I’m really outgoing and certainly not a shy person, so I created an Instagram account to help spread awareness and put poop on the agenda! Afterward, I really feel like I discovered what the term “post-traumatic growth” really means. Despite looking different from everyone else around me, I felt more confident and proud of myself than I had ever felt before. I studied and learned about Crohn’s disease, about Stomas and I became my own advocate and tried to advocate for others too. I found a passion in sharing my story and spreading awareness which I still feel so strongly about two years later! I also had a new appreciation for my body that transcended what size I am and how I look. Now it is more about the ability of the human body to survive and keep me alive and that it deserves love and acceptance, not diets and punishment.
Since then, I have had so many amazing opportunities that I value so much, and I hope that they make other people feel less alone. I have written articles like this one, done photoshoots, been invited to be on TV, and even spoke in UK parliament about national policy for Crohn’s and Colitis care in the UK. I am honestly writing this part with the biggest smile on my face.
I will never, ever, be thankful for Crohn’s disease coming into my life and the pain this causes but I am thankful for the person that Crohn’s disease has turned me into.

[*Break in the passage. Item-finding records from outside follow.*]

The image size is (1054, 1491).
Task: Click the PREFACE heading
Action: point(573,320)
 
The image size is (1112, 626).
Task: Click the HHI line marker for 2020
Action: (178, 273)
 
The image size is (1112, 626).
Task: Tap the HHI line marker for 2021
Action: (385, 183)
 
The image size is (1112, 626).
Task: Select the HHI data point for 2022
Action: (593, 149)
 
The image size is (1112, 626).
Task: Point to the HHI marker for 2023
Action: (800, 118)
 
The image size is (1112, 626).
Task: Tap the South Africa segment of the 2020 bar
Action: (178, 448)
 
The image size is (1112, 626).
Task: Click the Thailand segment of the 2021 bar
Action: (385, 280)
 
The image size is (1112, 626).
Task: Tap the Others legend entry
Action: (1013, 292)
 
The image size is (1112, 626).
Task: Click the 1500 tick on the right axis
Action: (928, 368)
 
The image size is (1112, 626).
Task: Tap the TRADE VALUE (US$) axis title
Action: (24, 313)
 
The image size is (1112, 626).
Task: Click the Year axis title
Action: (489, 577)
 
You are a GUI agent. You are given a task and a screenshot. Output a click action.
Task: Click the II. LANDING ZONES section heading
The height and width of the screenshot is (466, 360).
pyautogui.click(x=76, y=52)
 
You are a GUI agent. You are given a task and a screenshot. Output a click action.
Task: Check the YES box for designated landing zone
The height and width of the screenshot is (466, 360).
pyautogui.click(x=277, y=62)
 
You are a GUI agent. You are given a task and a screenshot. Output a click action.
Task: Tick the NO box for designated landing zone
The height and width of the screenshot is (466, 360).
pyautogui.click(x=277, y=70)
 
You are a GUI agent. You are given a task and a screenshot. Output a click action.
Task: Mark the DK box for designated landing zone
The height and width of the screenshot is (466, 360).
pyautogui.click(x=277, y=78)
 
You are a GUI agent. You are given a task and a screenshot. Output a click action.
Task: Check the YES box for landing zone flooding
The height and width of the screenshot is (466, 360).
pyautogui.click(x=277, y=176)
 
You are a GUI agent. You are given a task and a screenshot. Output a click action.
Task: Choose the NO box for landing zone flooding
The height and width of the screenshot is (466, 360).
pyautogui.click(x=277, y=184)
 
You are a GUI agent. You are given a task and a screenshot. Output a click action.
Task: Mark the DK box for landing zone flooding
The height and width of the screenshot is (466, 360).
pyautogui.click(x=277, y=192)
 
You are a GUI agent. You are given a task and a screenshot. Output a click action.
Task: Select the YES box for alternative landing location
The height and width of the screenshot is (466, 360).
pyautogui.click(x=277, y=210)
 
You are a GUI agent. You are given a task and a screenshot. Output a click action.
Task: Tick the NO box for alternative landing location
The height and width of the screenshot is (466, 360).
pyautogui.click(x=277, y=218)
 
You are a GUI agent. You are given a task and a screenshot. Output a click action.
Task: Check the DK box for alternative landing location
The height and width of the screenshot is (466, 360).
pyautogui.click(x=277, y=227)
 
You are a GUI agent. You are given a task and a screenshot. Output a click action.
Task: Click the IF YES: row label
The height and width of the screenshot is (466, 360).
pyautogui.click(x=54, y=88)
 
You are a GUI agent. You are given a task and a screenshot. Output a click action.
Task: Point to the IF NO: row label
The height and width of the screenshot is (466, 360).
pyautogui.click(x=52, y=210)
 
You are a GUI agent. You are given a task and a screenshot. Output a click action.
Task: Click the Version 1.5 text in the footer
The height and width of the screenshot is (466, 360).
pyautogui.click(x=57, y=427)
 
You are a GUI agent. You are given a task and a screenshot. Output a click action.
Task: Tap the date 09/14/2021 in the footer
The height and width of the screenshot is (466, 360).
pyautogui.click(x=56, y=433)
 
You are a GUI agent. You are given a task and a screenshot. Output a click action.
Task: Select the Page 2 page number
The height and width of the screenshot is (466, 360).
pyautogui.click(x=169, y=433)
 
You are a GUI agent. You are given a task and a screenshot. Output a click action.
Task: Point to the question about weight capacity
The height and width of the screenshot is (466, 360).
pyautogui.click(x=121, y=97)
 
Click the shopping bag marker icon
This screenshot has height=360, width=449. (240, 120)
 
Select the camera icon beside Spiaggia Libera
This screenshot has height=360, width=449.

I see everyone who lives with Crohn’s or Colitis as a true warrior and often people don’t see their own strength, but it’s there. I want people with Crohn’s and Colitis to know they are not alone and that I stand with you, that it’s okay to talk about poop and you deserve to project your inner strength that it takes to live with this condition out into the world for others to see. You will always have a shared experience with me and the millions of other people around the world who try to navigate life with this condition. I think it’s important to share what this illness takes away from people and the strength it takes to get through that each and every day.